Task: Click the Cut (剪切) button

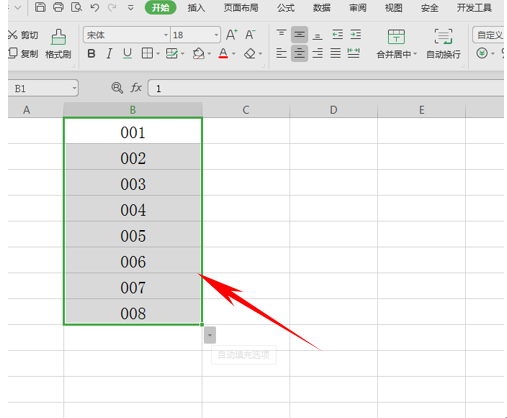Action: pos(23,35)
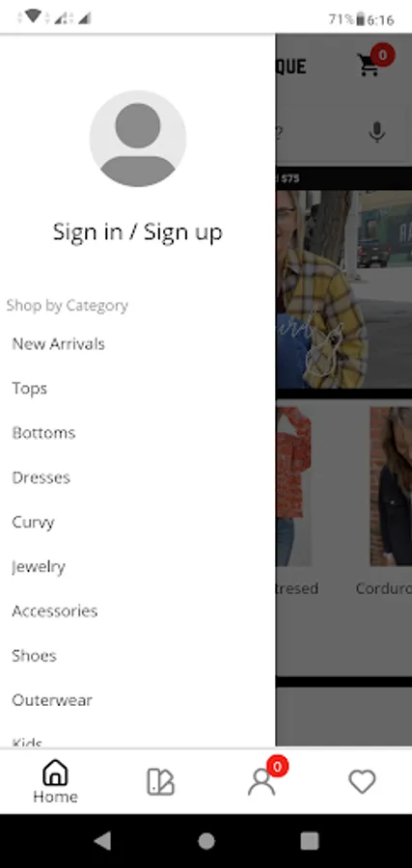This screenshot has width=412, height=868.
Task: Open the wishlist heart icon
Action: 362,781
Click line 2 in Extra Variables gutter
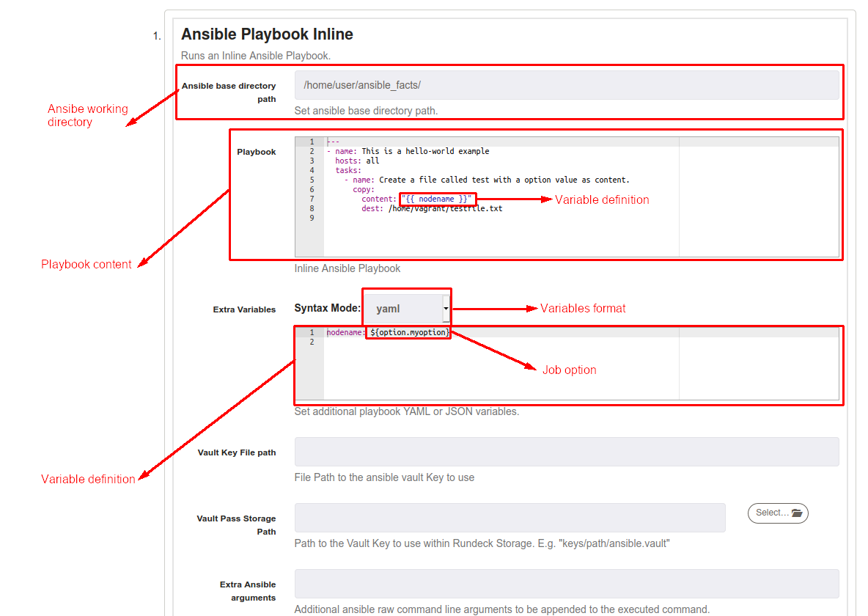Image resolution: width=868 pixels, height=616 pixels. click(x=312, y=342)
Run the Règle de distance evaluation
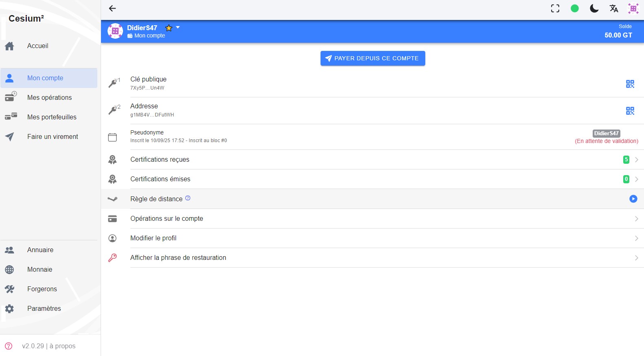This screenshot has height=356, width=644. (x=633, y=199)
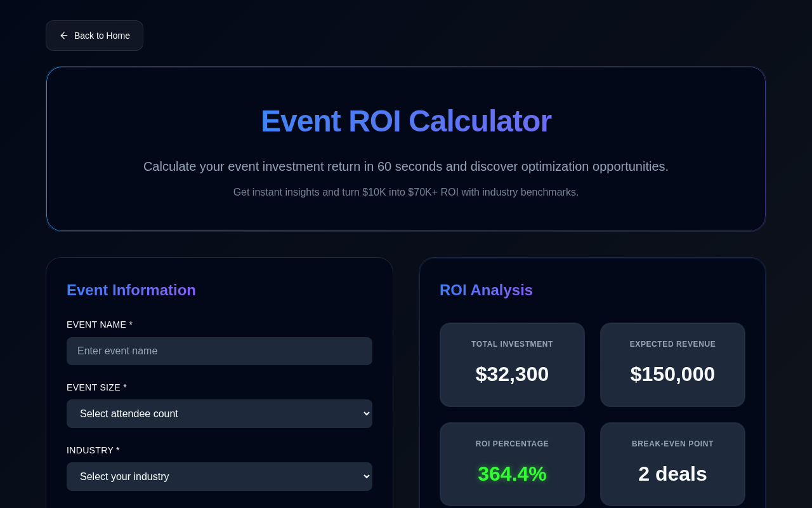Click the green 364.4% ROI value
Image resolution: width=812 pixels, height=508 pixels.
(512, 474)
· · · ·
-- What the task asks --
Copy the records exactly as they appear, leaving every picture out.

-- Your response --
Task: Click the Cut (剪切) button

Action: pos(23,35)
This screenshot has width=412, height=868.
Task: Open the wishlist heart icon
Action: 362,781
Click line 2 in Extra Variables gutter
Image resolution: width=868 pixels, height=616 pixels. click(x=312, y=342)
Run the Règle de distance evaluation
This screenshot has height=356, width=644. (x=633, y=199)
Click the green 364.4% ROI value
Image resolution: width=812 pixels, height=508 pixels.
(512, 474)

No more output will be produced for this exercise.